(Beginning of Record set)

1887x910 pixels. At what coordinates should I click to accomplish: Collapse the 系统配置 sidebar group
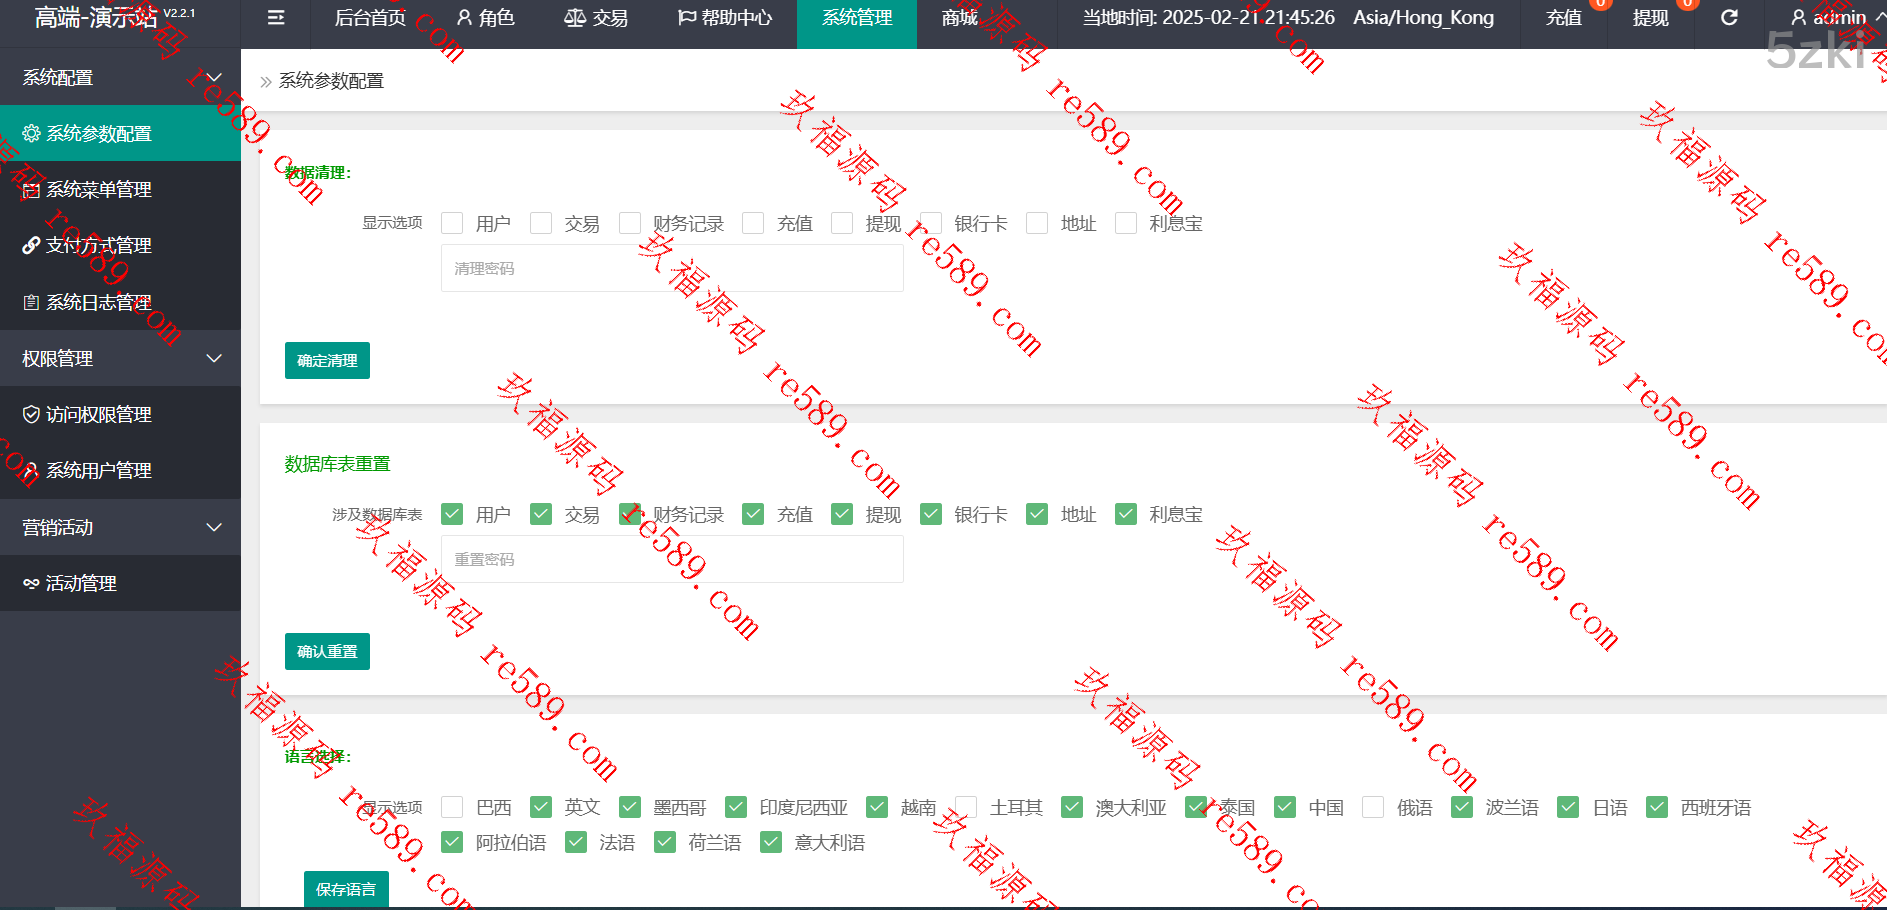point(213,77)
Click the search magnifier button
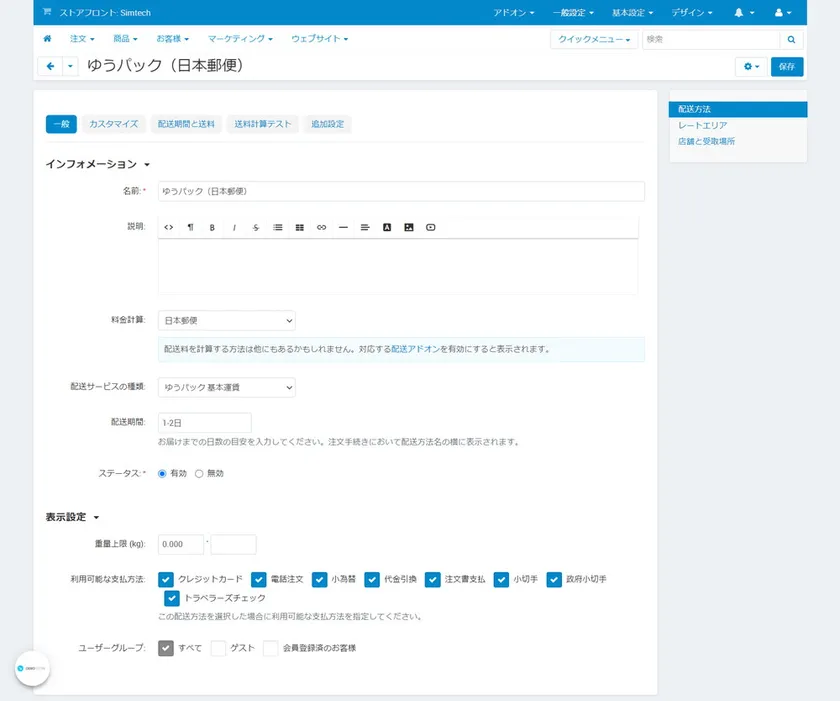This screenshot has width=840, height=701. point(791,40)
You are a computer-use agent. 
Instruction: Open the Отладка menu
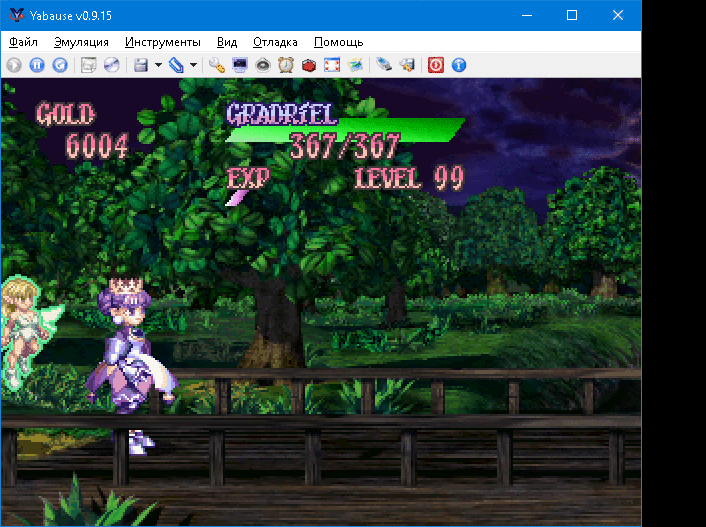click(275, 42)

(End of Record set)

Task brief
When you reach the line containing "Click the search magnifier button" in the records above, write out that line and every line after it through the end, exactly, but omit the pictures.

Solution to this problem
Click the search magnifier button
This screenshot has width=840, height=701. point(791,40)
You are a computer-use agent. 
Instruction: Open the Отладка menu
click(275, 42)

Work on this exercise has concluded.